We recommend setting up a dedicated computing environment for this class using conda. You can set up this conda environment locally or on the PNI server (i.e. scotty). To log onto the PNI server, connect to the Princeton VPN and use ssh
from the command line with your username/password; e.g. ssh [email protected]
(let the instructor know if you've never done this before). In the first step, we'll install miniconda in your home directory. If you already have a working conda installation, you can skip this step.
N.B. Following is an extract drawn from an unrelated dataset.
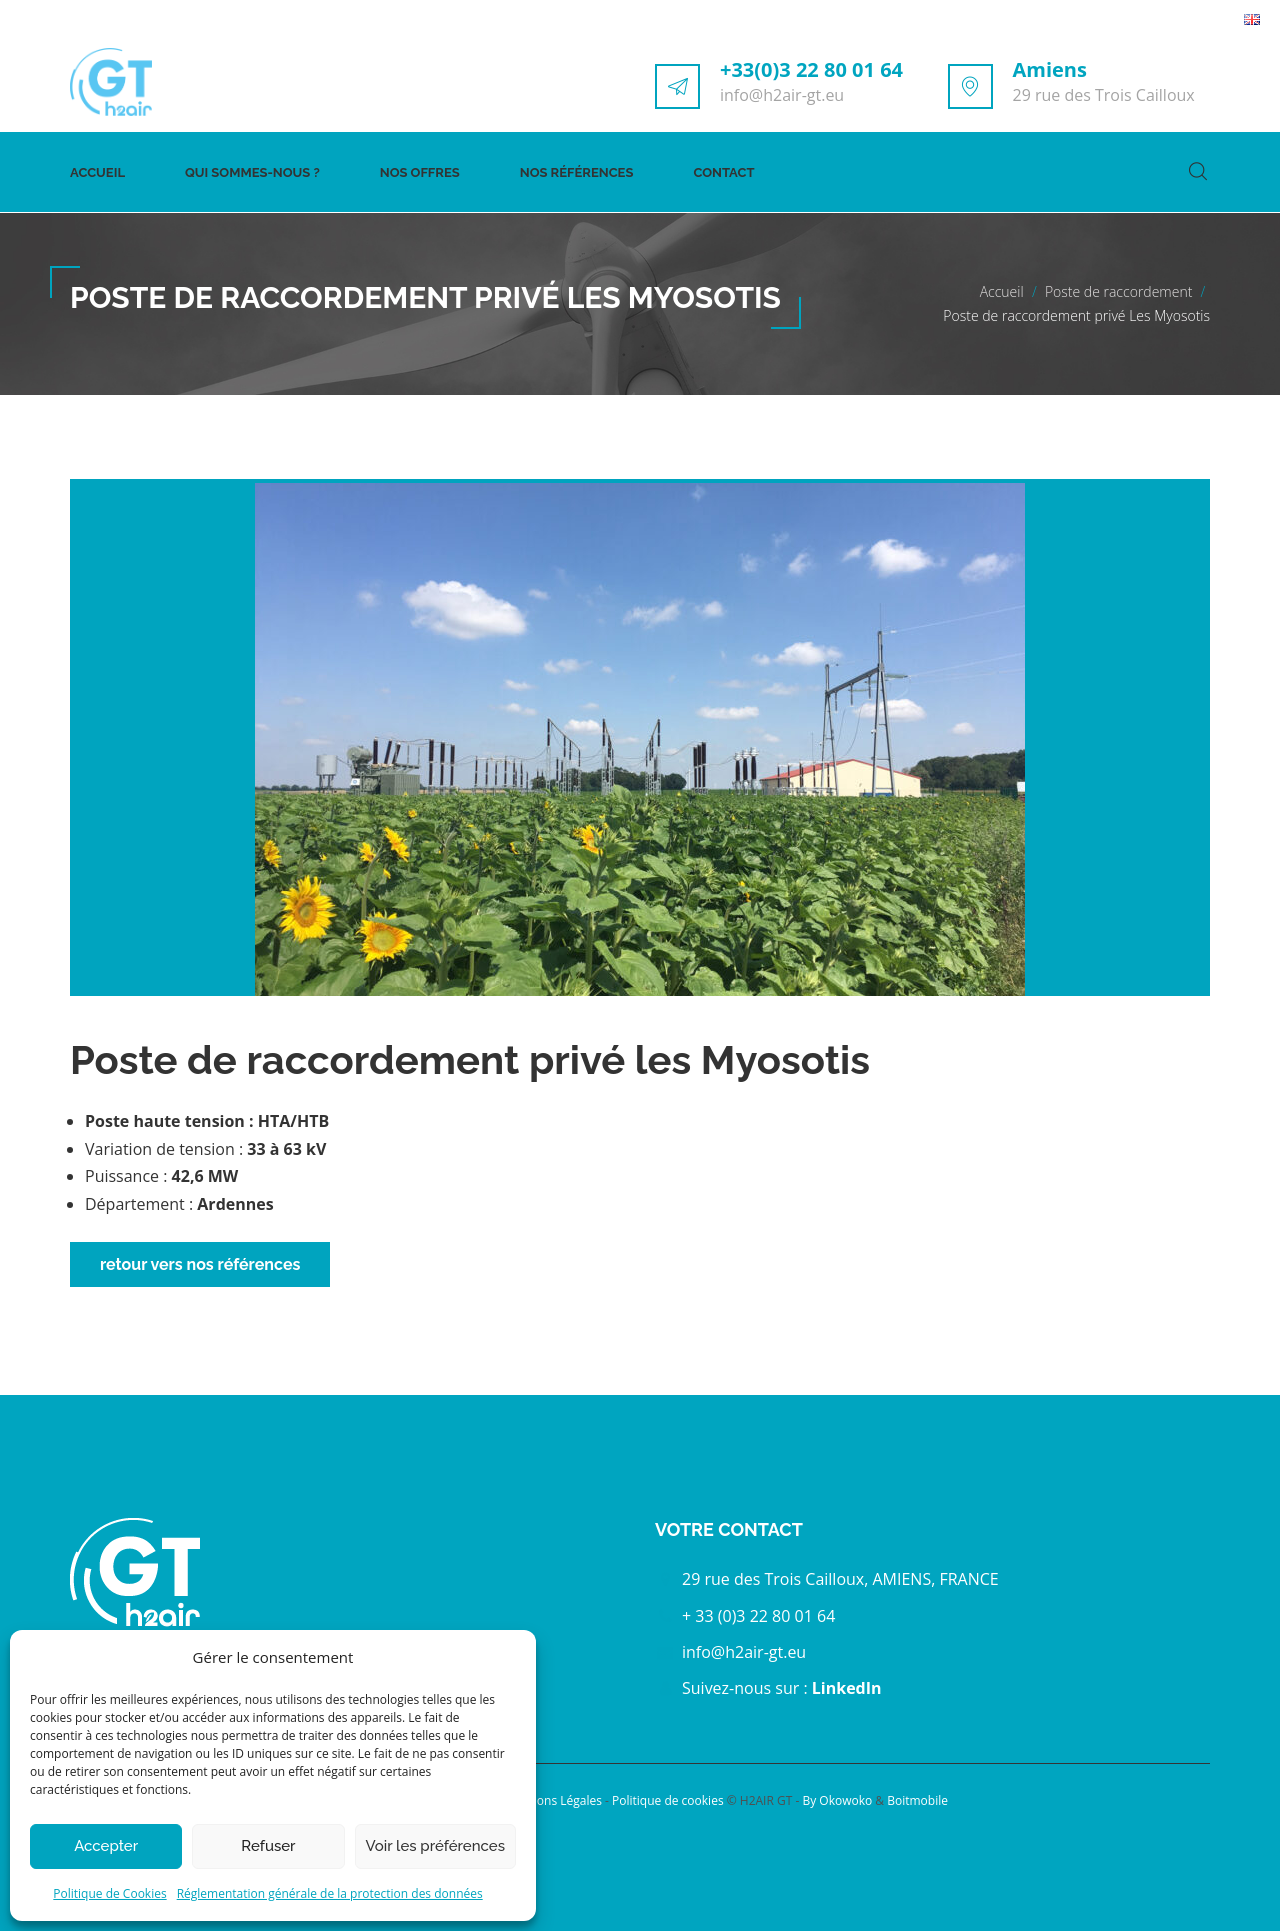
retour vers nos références (200, 1264)
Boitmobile (917, 1800)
If you're on a Windows machine, use PowerShell, Cygwin, PuTTY, or Windows Subsystem for Linux to log onto the PNI server, then proceed to the following Linux instructions.
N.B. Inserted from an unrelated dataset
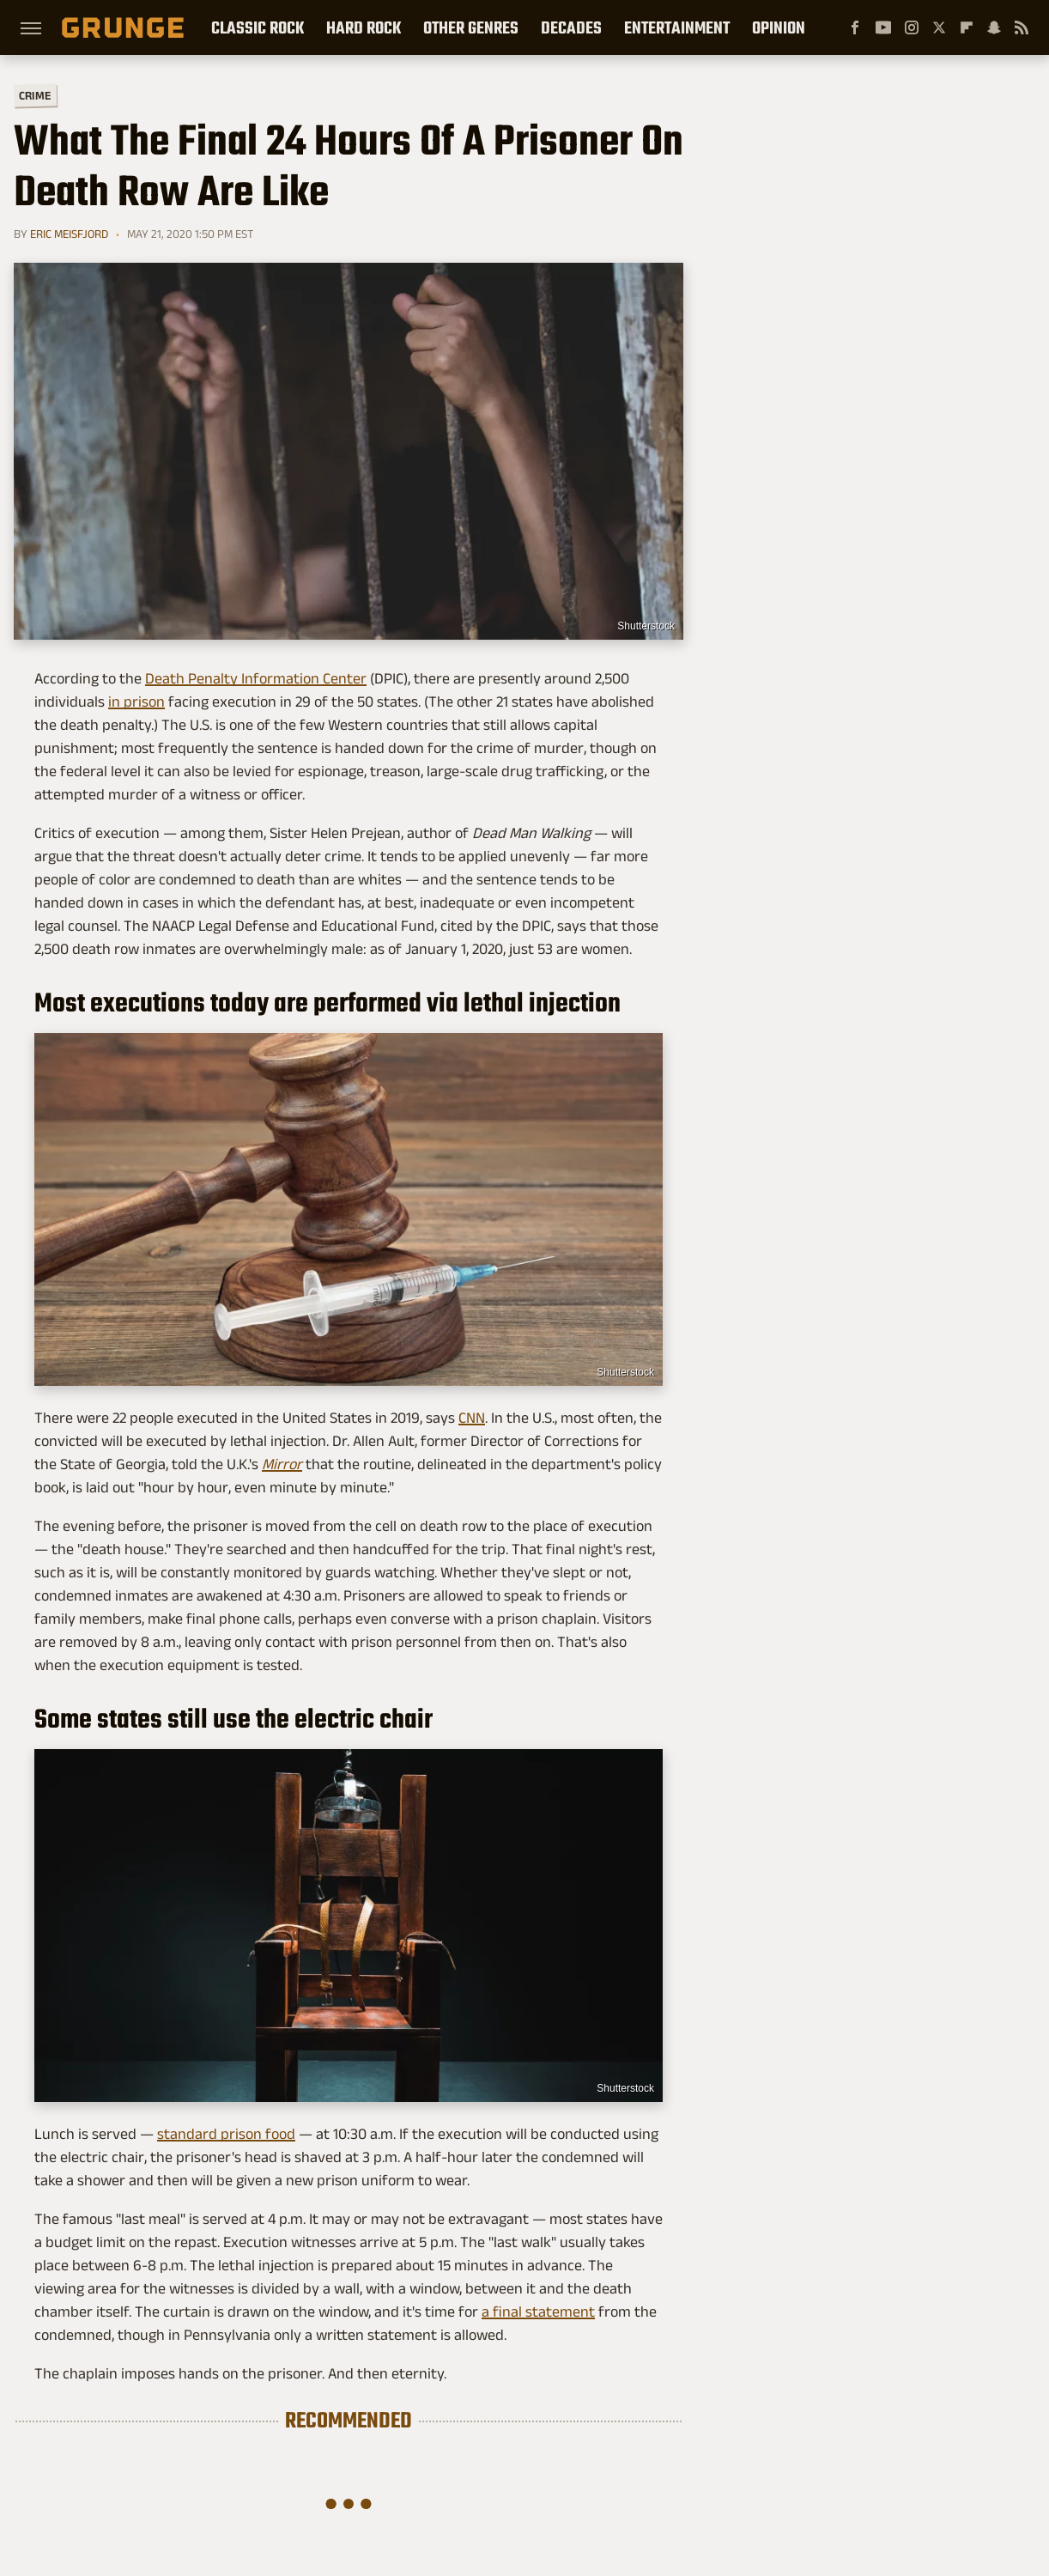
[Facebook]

If you're on a Linux machine (e.g. the PNI server), use the following:
cd ~
wget https://repo.anaconda.com/miniconda/Miniconda3-latest-Linux-x86_64.sh
bash Miniconda3-latest-Linux-x86_64.sh
If you're on a Mac, use the following instead:
cd ~
curl https://repo.anaconda.com/miniconda/Miniconda3-latest-MacOSX-x86_64.sh -o Miniconda3-latest-MacOSX-x86_64.sh
bash Miniconda3-latest-MacOSX-x86_64.sh
Next, we'll create a conda environment for the class and activate that environment.
conda create --name neu502b
conda activate neu502b
Now we'll install some necessary packages (and their dependencies) into our conda environment.
conda install jupyterlab scipy git matplotlib seaborn
conda install -c conda-forge gh
Later in the course, we'll install some additional packages (but don't worry about this for now); for example:
pip install nilearn
conda install -c conda-forge mne-base
conda install pytorch
Create a GitHub account at https://github.com if you don't already have one. Next, in the terminal configure git with a username and email.
git config --global user.name "Your Name"
git config --global user.email "[email protected]"
Begin authenticating with GitHub from git.
gh auth login
Select GitHub.com
, HTTPS
, Yes
and Paste an authentication token
. Then, navigate to https://github.com/settings/tokens in a browser. Click Generate new token and enter a nickname of your computer in the Note field (e.g. macbook, scotty). Set the expiration to No expiration. Click repo, read:org, and user; then, click Generate token. Copy the token and paste it into Paste your authentication token
on the command line.
On the GitHub repository page (https://github.com/NEU502B/neu502b-2024), click the Fork button at top right. Click Create fork to create a copy of the repository on your own GitHub account.
Back to the terminal: If you don't already have a directory for this class, make one (mkdir neu502b
) and navigate into it (cd neu502b
).
Now, you'll clone your own fork of the repository (specify your GitHub username below) into your class directory:
git clone https://github.com/username/neu502b-2024
cd neu502b-2024
You can download and run the notebooks on your local computer, on the PNI server, or run them on the cloud using Colab. To run the notebooks locally, navigate your terminal to your neu502b
directory and run jupyter lab
.
To run the notebooks on the server, we'll use port forwarding with an SSH tunnel to render the remote notebook in your local browser. First, log onto the server (e.g. ssh [email protected]
). We recommend starting a persistent tmux
session on the server (you can learn more about tmux
here):
tmux new -s neu502b
You'll need to (re)activate the conda environment again inside the tmux session. Now, we'll start running Jupyter in the tmux
session on the remote server (without a browser):
jupyter lab --no-browser
Next, copy the full URL output by the jupyter lab
command on the server (including the authentication token); e.g. http://localhost:8888/?token=abcdefghijklmnopqrstuv0123456789abcdefghijklmnop
Now, open a local terminal and set up an SSH tunnel using the remote port (8888
in the above example):
ssh -NL 8888:localhost:8888 [email protected]
Finally, open a browser and copy the full URL output by the jupyter lab
command into the browser's URL bar. This should render the remote Jupyter session in your local browser, allowing you to efficiently interact with notebooks on the server.
This workflow follows best practices described in the Princeton Handbook for Reproducible Neuroimaging, and more details as well as other useful tips can be found there.